<<<<

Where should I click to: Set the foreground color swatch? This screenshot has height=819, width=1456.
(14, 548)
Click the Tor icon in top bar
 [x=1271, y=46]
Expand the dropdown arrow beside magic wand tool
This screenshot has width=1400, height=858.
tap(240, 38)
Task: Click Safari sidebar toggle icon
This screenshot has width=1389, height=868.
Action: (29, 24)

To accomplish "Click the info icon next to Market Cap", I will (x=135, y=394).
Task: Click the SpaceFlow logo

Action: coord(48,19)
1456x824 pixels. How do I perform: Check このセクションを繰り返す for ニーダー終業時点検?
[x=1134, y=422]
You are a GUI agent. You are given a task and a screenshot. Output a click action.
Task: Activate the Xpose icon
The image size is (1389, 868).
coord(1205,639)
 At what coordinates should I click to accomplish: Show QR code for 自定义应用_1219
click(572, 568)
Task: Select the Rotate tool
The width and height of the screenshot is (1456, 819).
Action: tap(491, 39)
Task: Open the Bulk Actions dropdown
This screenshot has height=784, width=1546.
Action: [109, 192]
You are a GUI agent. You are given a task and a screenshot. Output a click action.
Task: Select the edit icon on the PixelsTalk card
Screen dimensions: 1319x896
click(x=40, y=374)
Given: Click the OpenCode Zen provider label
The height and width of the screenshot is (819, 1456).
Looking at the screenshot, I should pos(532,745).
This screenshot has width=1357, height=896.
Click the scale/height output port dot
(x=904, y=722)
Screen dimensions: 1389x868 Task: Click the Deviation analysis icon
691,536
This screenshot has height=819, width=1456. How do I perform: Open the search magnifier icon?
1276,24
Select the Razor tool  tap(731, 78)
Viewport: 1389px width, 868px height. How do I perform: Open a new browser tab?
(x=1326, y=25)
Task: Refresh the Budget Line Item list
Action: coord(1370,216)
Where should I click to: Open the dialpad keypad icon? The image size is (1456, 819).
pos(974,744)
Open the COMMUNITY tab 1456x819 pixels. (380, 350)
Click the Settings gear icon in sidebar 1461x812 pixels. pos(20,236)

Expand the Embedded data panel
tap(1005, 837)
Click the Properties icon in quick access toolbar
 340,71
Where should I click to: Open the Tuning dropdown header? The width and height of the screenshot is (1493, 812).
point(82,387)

>>>>

### Assignment
Lines that hold "Select" are the ones to copy, so pick each out from the data.

### Exercise answer
Task: Select the Rotate tool
Task: Select the edit icon on the PixelsTalk card
Select the Razor tool  tap(731, 78)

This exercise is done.